The relationship between particle size and flowability
Delft Solids solutions researched the flowability of three different samples of powdered sugar with the intent to primarily address flowability and the issues that might arise when discharging from a silo or hopper. Besides external conditions such as relative humidity and temperature of the environment, many intrinsic factors influence the flowability of a powder, such as the particle size, shape, density, adhesiveness, electrostatic-chargeability, and other surface conditions of the particles. In particular, particle size and shape are crucial factors affecting flowability.
The small particle size of a powder tends to reduce the powder flow, as the increase in surface area per unit mass provides a greater surface area on which the surface cohesive forces can interact, resulting in a more cohesive flow.

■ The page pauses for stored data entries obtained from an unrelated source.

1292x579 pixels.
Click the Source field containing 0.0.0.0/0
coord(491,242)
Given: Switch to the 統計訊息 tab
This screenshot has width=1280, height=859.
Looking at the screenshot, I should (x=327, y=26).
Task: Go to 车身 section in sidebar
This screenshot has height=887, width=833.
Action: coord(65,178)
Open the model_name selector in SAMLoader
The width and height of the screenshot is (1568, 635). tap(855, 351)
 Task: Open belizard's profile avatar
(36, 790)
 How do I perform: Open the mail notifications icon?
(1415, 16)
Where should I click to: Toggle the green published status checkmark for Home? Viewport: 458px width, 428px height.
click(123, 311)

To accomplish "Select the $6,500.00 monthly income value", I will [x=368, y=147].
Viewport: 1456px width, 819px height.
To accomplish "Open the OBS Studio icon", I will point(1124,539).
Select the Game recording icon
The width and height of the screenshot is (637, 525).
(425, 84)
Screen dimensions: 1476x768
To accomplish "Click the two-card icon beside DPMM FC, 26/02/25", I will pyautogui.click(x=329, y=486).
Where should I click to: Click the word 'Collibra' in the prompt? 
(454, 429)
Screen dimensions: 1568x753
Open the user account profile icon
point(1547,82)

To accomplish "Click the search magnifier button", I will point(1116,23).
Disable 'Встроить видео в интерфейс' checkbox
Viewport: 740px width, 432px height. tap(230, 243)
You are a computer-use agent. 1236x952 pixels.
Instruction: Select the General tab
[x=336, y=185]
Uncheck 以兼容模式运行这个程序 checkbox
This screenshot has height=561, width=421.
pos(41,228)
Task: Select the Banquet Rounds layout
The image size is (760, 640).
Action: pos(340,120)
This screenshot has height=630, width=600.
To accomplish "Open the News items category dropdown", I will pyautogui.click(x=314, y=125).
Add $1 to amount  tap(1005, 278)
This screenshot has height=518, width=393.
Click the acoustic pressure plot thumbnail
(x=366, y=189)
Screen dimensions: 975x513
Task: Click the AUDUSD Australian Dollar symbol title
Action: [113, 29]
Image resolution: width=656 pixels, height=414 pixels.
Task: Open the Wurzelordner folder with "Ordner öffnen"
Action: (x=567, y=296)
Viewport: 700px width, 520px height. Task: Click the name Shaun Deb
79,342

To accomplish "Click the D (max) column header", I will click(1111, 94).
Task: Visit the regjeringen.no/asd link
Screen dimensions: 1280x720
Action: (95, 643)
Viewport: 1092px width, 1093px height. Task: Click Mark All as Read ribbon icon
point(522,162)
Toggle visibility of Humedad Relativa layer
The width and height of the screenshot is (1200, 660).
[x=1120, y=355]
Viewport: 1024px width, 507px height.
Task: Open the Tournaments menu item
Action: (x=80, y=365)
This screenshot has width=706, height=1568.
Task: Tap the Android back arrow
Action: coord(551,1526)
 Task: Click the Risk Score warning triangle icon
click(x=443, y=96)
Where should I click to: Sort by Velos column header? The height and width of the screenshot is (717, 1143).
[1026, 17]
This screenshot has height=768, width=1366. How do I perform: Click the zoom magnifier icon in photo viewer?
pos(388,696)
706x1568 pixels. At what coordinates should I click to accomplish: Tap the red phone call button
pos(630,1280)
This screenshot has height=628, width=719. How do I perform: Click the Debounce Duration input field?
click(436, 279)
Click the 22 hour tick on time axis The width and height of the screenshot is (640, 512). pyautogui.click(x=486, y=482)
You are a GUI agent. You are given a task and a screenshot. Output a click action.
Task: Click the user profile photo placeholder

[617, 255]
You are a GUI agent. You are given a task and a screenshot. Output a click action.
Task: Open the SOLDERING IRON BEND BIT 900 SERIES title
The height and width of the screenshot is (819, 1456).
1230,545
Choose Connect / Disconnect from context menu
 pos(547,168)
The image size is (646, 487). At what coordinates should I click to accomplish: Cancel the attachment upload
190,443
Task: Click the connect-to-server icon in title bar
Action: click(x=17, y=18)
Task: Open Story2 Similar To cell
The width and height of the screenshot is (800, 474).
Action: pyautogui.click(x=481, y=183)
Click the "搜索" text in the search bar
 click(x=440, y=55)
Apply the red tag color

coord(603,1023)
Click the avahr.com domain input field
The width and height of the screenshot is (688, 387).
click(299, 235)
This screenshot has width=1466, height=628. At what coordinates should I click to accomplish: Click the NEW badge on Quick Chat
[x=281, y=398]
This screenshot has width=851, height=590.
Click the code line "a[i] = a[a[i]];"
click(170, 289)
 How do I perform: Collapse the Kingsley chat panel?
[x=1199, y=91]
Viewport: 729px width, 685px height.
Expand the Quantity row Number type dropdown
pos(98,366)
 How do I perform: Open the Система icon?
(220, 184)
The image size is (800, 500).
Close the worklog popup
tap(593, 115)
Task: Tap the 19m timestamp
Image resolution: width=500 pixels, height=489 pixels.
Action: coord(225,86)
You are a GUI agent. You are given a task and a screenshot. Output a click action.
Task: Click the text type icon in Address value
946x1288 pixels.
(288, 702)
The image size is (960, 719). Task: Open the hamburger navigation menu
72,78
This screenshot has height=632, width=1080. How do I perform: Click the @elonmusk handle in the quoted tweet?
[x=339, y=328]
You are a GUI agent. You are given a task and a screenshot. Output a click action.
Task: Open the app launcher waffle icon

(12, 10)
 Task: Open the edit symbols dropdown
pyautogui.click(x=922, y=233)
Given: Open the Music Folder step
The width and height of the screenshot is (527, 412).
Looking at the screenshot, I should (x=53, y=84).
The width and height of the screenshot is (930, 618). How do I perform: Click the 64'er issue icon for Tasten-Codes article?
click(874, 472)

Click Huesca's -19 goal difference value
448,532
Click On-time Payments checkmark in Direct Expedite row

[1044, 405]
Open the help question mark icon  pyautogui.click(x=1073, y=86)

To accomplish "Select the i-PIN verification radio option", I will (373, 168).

Cohesive materials often flow “en masse” or behave as agglomerates creating several potential flow patterns that can be observed, like core flow and non-flow. The core flow pattern can also be described as funnel flow where mainly the core is in movement and the powder pattern resembles that of a funnel. Under those conditions, the product flow typically typically is last in, first out. As a consequence of this, the so-called ratholing phenomenon can occur.
When stress is applied to the powder, the flow properties may change drastically. This stress can occur during the filling and emptying of big bags and the emptying of a silo or hopper. The forces exerted by the powder on top of a bottom layer of product stored in a silo and the corresponding flow properties can be simulated by shear measurements.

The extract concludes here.